Antes de mais nada, gostaria de deixar claro que me refiro ao crente evangélico. Na acepção da palavra, “crente” é todo aquele que crê, mas não é sobre esse que falarei hoje.
Ultimamente, observo as coisas de forma mais crítica. Não sei se é uma fase ou se, conforme adquirimos mais conhecimento sobre certos assuntos, isso naturalmente aflora. Pode ser a idade, a soberba ou até a velha falta de modéstia misturada com a falsa certeza de que sabemos tudo. Creio, porém, que seja um pouco de cada. Não me considero superior a ninguém; trato do desembargador ao porteiro da mesma forma e não sou uma pessoa vaidosa. Peço a Deus que não seja isso e, caso seja, que alguém me avise, por gentileza.
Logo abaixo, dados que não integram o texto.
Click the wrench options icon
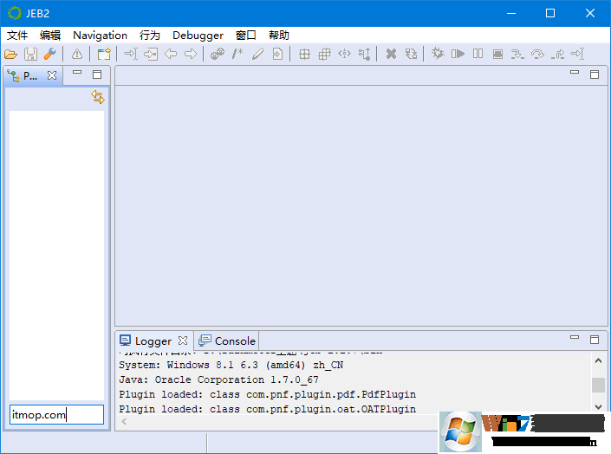 tap(49, 54)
O fato é que tenho me deparado com pessoas que se dizem crentes, mas, à medida que a amizade cresce, começo a notar que o irmão que se dizia crente, na verdade, é “quente”. Claro, vocês podem questionar, com toda razão, se tenho capacidade de discernimento e moral para afirmar isso. É subjetivo, mas existem características infalíveis para reconhecer tal pessoa, e vou abordá-las a seguir.
E o que seria o “quente”? O primeiro sinal é não ler a Palavra de Deus. Uma pessoa que não lê a Bíblia não pode ser considerada crente (refiro-me ao evangélico). Quem usa um vocabulário chulo, não pode ser crente. Quem não ora diariamente, não pode ser crente. Quem humilha os outros, definitivamente não pode ser crente. E eu poderia passar a noite toda citando outras características semelhantes.
Antes que alguém apareça dizendo que não é bem assim, já respondo: é claro que estou falando de uma constância, não de uma pessoa que, por exemplo, em um dia específico, soltou um palavrão ou deixou de ler a Bíblia. Tenho bom senso, não sou extremista, e, por vezes, também digo um palavrão ou esqueço de orar. Afinal, não quero ser canonizado nem virar santo.
Há também o “quente 50/50”, o famoso “Fifty Fifty”, termo bastante utilizado nos EUA. Esse tipo fica 50% na igreja evangélica e 50% na igreja católica: vai à procissão de todos os santos e, logo depois, à Marcha para Jesus. Esse, como diz o humorista, “está mais perdido que bala em boca de banguela”.
O verdadeiro crente não usa linguagem chula, não destrata ninguém, não se acha superior, ajoelha-se para orar, faz o bem sem esperar nada em troca, lê a Palavra de Deus e assim por diante. Por que digo isso? Simples! O verdadeiro crente está sempre em busca de se aproximar mais de Cristo, de seus ensinamentos, de Sua Palavra, de Sua fé e de Seu sacrifício por todos nós. E poderia citar dezenas de outras características.
Aproveitando o tema, alerto-vos: alguns podem enganar toda a humanidade, mas jamais enganarão a Deus. Essa certeza eu tenho. É bom ir se corrigindo (inclusive eu), pois a vida eterna não é aqui na Terra, mas no céu. Na Terra, somos todos enterrados da mesma forma: a pessoa vai do jeito que chegou, sem levar nada. Depois de seis meses, a família já esqueceu. Portanto, não adianta tanta empáfia, como vejo por aí, pois todos iremos sucumbir ao pó.
Por fim, gostaria de deixar claro que não sou dono da verdade, não sou exemplo de nada, estou longe da perfeição e não mando em ninguém. Mas gosto de escrever e aconselhar sempre que possível.
Termino, como de costume, com uma frase. Hoje, utilizarei uma passagem bíblica presente no Evangelho de Marcos 13:22-23 (por coincidência, é o evangelho que estou estudando atualmente). A frase é a seguinte: “Pois aparecerão falsos cristos e falsos profetas que realizarão sinais e maravilhas para, se possível, enganar os eleitos. Por isso, fiquem atentos: avisei-os de tudo antecipadamente.”